頭でっかちな人類は、何はさておき、考える活動の中に、あるいは考える行為をとおして可能なかぎりの真実を見出そうとしてきた。その積年の研鑽から、目の前にある現実を、在りのままに冷静に観察するよりも、現実の見方、解釈そのものに熱意をもつようになってきたのである。
どこかのだれかの「オモシロい見方」にいたく感心する。そうすると、どうしたことか、その見方が指示している内容と真実との関係を慎重且つ真剣に問い正す作業は脇に置き、「見方」にぞっこん魅了されてしまう。これが頭脳の性癖なのだ。
子供たちも、言葉を学ぶころには、なにかに出会えば、直ちに「解釈」や「感想」が飛び出すことを求められる。
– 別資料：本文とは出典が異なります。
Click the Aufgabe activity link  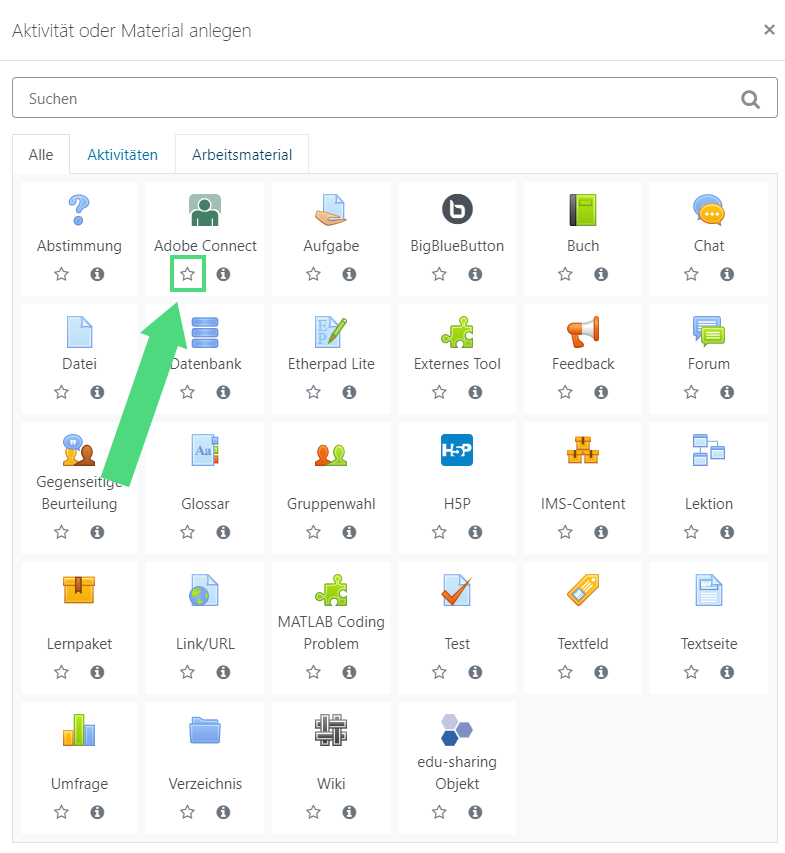click(331, 246)
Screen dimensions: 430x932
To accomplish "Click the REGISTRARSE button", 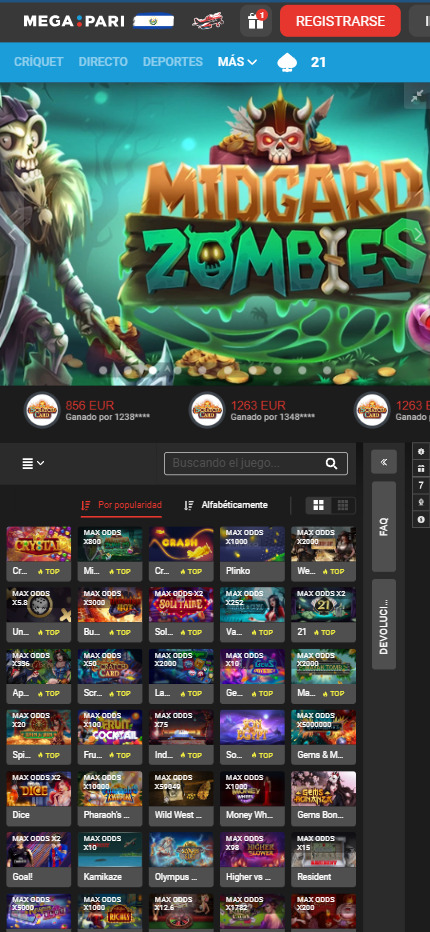I will click(340, 21).
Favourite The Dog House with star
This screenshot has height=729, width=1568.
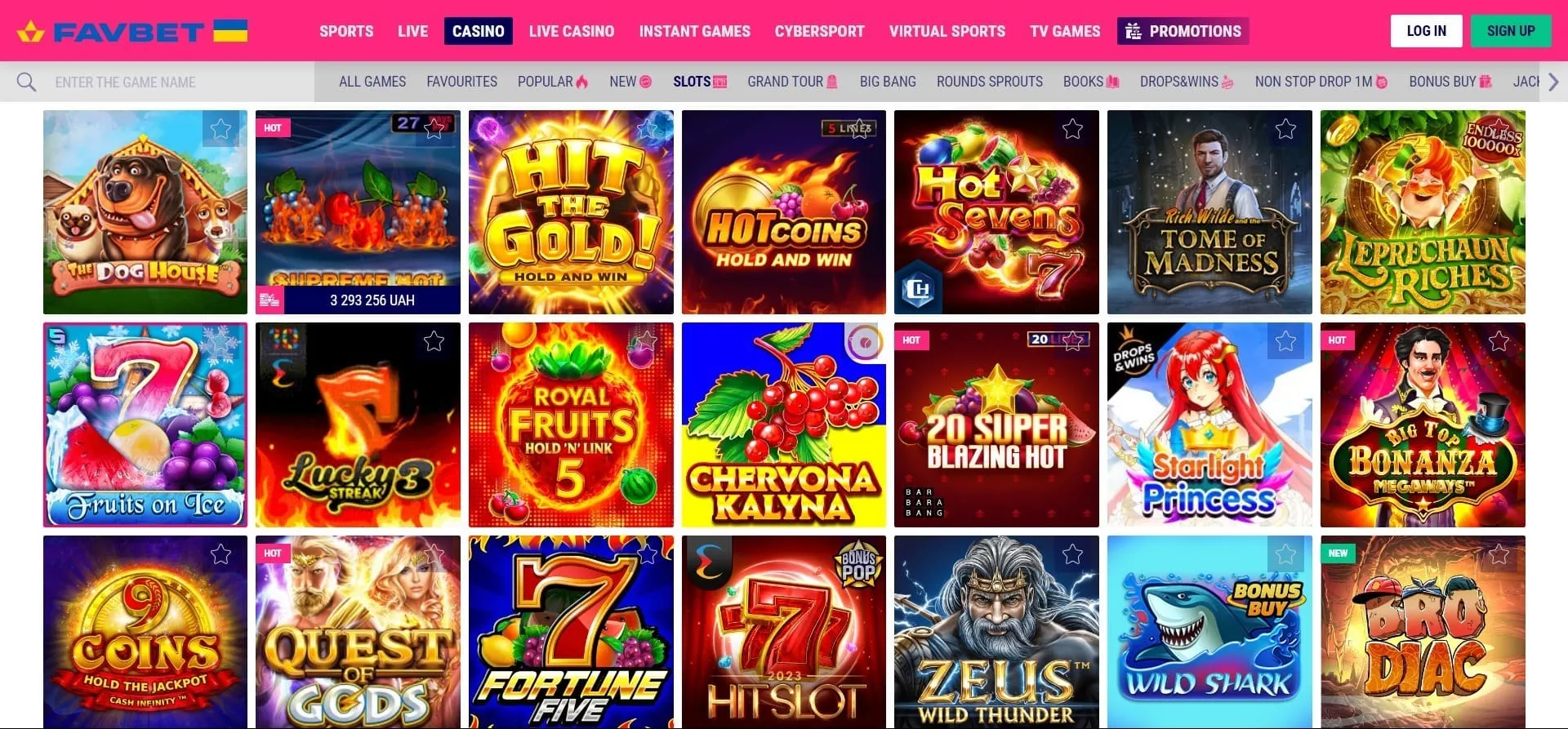[220, 129]
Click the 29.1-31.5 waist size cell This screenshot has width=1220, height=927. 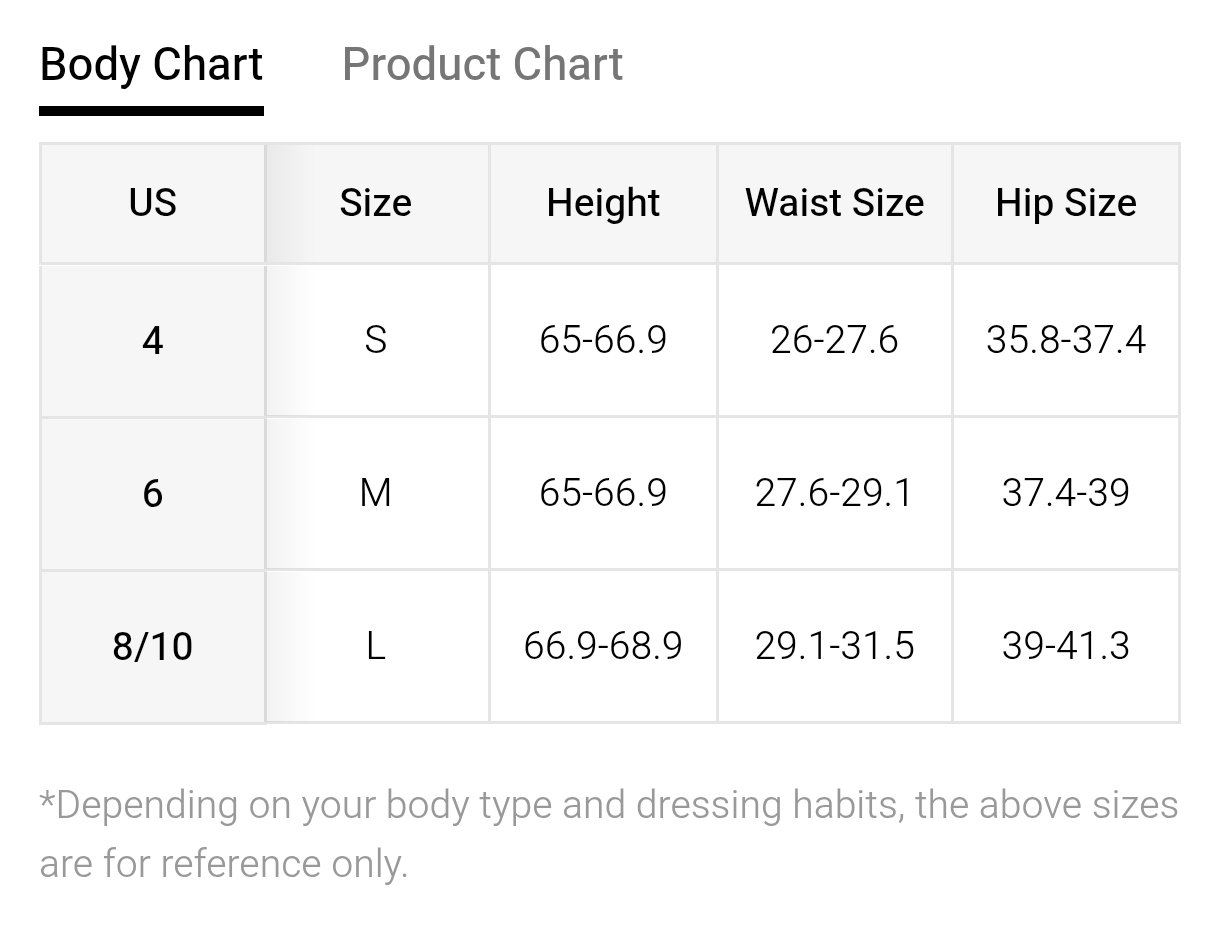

思考の活動を即座に確認したいという習性が出来上がっているのだ。
“現実そのもの”、“真実そのもの”よりは、「解答を求めて考えるという作業に取り込む方が実際的ではなかろうか」と、あくまでも考えの中で決着をつけようとする。いわゆる言い訳は、思考上の折り合いをつける他愛のない工夫だが、科学や法律の世界にも蔓延っている。こんな事情から、言葉の巧みさが、現実や真実から切り離されて賞賛されるのも珍しくはない。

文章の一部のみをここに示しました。